この作品は、冒頭部分だけを書いてほったらかしにしていたものです。ラストは当初考えていた物と全く変わっています。そりゃそうだ、覚えてないものね。恐ろしいことに、九年は経っているのですもの! きゃーっっ。突っ込み所満載小説ですみません。辻褄が合わなすぎる。本当は鬼畜な切ない系の近親相姦物にするつもりでした。兄が妹を好き過ぎて…とかいう風に…。すみません、地味で。

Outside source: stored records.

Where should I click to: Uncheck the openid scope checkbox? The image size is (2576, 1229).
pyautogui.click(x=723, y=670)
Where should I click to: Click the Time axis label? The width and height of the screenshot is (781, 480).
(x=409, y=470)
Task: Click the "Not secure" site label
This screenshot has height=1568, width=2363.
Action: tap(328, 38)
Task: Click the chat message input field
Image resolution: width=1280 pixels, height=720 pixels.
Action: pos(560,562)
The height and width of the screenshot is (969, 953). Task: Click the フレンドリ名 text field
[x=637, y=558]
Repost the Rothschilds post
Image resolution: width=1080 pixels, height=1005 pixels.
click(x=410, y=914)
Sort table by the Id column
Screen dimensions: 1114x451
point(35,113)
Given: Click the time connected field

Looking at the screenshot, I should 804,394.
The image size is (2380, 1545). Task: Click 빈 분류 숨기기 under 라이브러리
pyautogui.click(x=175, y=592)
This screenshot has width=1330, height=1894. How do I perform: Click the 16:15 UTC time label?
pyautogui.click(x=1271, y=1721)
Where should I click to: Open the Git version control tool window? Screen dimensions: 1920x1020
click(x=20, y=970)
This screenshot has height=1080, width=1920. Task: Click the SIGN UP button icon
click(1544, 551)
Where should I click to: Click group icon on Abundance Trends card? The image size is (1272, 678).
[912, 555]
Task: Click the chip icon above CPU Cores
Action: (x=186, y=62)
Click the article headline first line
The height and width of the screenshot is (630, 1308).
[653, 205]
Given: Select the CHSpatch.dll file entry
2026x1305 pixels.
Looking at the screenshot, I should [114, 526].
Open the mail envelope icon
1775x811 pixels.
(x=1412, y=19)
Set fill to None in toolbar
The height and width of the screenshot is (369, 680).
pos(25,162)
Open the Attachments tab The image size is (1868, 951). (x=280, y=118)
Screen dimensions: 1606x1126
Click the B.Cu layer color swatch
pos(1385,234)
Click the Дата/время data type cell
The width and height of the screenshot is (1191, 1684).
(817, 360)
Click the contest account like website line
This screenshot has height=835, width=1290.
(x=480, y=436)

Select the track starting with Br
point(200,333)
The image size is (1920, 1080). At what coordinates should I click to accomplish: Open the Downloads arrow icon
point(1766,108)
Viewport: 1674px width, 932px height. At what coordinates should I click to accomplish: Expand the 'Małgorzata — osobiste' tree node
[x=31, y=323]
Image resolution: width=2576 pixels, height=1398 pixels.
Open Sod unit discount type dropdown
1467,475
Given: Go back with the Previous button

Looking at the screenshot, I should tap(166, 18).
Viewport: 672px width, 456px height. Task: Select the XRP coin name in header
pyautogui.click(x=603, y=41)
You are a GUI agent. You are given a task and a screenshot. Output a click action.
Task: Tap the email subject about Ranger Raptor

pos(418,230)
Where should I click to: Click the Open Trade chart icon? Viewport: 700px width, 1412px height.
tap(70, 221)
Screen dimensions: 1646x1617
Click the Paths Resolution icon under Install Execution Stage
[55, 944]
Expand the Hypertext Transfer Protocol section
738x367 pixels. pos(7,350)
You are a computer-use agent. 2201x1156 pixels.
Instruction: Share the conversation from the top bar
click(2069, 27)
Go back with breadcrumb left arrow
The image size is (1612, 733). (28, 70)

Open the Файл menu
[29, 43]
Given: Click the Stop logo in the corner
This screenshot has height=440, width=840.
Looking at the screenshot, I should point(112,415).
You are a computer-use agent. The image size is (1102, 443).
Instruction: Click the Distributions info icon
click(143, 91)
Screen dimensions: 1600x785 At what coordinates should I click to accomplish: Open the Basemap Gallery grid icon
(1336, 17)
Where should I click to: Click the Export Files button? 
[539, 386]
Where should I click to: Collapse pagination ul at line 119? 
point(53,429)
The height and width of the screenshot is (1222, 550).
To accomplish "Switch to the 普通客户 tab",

 私事ではあるのですが、最近人間関係で辛い事がありまして(またか、というHACメンバーの突っ込みが聞こえてきそうー)、忘れてしまえたら!と思うことも多々あります。あー、刺し殺してやりたい。という私の思いからあのラストは生まれました。大ダメージ。可愛さ余って憎さ百倍。仏の顔も三度まで。落ち込んでいます。でもその方が創作意欲が湧くのですよ、私の場合。そういう意味ではその人に感謝かなぁと…(笑)。